AIM OF THE TASK.
Look for the word "marker" in the data below, and copy every line that holds it.

[Collected data entries]
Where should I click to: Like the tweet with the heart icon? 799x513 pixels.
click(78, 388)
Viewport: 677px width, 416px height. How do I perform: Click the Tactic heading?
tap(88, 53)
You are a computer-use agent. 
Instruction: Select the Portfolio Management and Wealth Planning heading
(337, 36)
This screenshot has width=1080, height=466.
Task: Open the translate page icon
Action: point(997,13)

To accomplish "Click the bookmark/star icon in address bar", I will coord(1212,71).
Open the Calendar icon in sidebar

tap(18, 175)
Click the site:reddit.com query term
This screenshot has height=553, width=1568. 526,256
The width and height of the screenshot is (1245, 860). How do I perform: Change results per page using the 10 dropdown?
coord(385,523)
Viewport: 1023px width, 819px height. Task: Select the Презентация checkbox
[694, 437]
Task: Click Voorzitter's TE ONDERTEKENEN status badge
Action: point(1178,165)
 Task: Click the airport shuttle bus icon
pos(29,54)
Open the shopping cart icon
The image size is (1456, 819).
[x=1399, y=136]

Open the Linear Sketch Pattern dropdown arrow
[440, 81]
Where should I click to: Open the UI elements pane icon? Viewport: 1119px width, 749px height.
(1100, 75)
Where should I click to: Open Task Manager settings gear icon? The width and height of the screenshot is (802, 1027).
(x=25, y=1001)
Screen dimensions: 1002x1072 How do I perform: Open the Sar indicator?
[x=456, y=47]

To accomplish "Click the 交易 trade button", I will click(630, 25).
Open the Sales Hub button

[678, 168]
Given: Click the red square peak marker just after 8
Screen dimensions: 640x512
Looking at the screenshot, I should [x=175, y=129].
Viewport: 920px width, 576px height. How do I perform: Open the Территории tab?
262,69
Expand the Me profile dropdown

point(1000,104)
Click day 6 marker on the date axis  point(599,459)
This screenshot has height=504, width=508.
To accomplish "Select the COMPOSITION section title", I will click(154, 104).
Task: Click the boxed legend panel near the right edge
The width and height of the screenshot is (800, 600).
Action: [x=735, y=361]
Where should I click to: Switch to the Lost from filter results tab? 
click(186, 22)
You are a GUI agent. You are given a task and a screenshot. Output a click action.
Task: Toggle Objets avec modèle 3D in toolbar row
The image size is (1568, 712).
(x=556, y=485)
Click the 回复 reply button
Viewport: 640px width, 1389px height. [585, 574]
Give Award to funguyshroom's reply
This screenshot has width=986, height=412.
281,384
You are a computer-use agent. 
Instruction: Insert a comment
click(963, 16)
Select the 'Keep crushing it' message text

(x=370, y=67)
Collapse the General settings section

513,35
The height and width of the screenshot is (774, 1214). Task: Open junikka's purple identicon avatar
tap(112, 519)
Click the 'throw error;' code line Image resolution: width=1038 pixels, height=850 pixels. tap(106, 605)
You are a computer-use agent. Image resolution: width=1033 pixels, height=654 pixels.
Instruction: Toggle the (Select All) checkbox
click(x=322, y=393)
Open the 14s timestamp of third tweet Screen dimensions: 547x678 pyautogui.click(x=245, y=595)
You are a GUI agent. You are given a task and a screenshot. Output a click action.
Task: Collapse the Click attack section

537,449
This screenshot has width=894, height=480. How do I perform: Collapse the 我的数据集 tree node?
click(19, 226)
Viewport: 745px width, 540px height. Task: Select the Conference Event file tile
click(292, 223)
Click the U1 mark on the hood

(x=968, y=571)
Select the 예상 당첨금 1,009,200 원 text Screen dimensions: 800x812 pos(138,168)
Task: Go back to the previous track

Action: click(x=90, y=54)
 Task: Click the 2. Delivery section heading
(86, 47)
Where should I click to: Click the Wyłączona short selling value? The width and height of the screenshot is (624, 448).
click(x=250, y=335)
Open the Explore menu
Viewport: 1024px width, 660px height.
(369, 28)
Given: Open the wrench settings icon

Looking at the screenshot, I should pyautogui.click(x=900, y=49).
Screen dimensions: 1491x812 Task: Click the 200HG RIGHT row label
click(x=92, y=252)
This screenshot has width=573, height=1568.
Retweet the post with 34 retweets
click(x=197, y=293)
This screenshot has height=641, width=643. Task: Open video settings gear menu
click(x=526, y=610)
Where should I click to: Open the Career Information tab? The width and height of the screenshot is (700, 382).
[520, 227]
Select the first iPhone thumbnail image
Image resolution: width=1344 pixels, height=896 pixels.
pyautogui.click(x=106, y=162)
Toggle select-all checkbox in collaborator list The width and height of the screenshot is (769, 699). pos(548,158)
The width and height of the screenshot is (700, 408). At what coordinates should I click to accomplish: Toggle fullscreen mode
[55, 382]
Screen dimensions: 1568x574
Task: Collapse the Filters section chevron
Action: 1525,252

ANSWER FOR THIS EXERCISE.
Given: Click the red square peak marker just after 8
Click day 6 marker on the date axis  point(599,459)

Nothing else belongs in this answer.